At the same time, emergency room workers are also trying to deal with patients who are also paranoid or combative.

“The biggest problem is that these patients are very difficult to manage. They can be violent and unpredictable,” Garrard said.

Patients are sedated and sometimes restrained in order to minimize the harm they could cause, both to others and themselves.

“The real risk is self-harm because of the paranoia. Running out into traffic, jumping out a window,” Hooker said. “It kind of triggers that fight or flight for people and I think that’s a lot of where you see aggressive or assaultive behaviors.”

The drug can be ingested, smoked, snorted or injected. Work said some users develop cysts, necrosis or infections at injection sites.

Symptoms also seem to last longer with bath salts than other substances.

“Typically with some other drugs, like cocaine, you see the patient start to come down after several hours, and with bath salts we’re seeing it’s a period of days or even weeks before you start to see the psychosis and the side effect start to clear out,” Hooker said.

Treatment for bath salts addiction is similar to treatment for any other addiction, Domingos said.

She said bath salts users typically have problems with other controlled substances.

“I believe it’s generally the same population. If you’re going to try bath salts, you have tried other things,” Domingos said. “It would be rare, I think, for somebody to start out (and use bath salts).”

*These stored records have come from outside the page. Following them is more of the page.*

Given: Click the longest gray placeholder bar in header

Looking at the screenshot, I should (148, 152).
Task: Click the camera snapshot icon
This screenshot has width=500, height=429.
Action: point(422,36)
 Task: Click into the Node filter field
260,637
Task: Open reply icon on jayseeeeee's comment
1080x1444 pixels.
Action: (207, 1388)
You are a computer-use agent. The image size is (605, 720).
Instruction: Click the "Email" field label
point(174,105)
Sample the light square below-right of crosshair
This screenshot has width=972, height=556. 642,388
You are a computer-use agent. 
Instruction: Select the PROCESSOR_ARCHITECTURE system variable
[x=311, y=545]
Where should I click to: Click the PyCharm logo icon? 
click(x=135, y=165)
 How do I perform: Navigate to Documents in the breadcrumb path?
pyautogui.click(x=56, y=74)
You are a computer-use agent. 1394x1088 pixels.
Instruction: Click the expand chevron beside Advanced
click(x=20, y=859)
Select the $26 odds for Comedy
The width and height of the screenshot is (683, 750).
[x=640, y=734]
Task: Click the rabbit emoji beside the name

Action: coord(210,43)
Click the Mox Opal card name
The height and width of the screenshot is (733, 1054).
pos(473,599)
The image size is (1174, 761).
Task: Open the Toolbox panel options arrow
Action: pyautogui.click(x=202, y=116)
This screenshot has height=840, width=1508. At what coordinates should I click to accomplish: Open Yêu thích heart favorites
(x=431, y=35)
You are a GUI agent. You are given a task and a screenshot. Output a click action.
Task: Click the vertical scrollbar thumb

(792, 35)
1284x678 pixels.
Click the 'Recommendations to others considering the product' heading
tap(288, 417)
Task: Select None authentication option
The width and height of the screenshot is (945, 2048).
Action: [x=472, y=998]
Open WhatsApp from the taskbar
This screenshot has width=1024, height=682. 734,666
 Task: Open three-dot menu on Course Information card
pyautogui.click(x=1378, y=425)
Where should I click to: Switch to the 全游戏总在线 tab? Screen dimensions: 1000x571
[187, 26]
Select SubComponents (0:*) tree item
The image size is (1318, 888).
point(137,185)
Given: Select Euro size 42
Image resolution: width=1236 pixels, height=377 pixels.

Long term consequences from bath salts are still unclear, perhaps because one brand of the drug can differ chemically from another. Work said she’s seen high blood pressure and Domingos has had patients in treatment report difficulties with their vision.

“One went two weeks in treatment closing one eye because he couldn’t see,” she said.

Laws banning the sale of bath salts were added nationally and on the state level this year. Part of the problem is that legislation isn’t addressing possession, said Norman McCumiskey, Steuben County Drug Free Communities coordinator.

“Laws are banning the sale of bath salts in stores throughout New York State,” he said. “In spite of that, they suspect a lot of these stores are still selling (bath salts).”

Last week, police raided head shops across upstate and central New York, including a store near Elmira, in a series of raids connected to bath salts, reports from The Associated Press said.

Earlier this month, New York Attorney General Eric Schneiderman’s office filed lawsuits in 12 counties accusing 16 stores of violating state labelling laws.

“People that want it can still get it,” McCumiskey said.

For bath salt users, it can be a slippery slope into addiction.

“Patients report things like, ‘That was horrible, that was awful. I can’t wait to go do it again,'” Hooker said. “They get such vivid hallucinations, paranoia, but you can’t explain the process of ‘That was horrible, I can’t wait to go do it again,’ and get your head around that process.”

One time is enough to see serious medical consequences.

“It’s really crack on speed, so to speak. It’s another level,” Domingos said.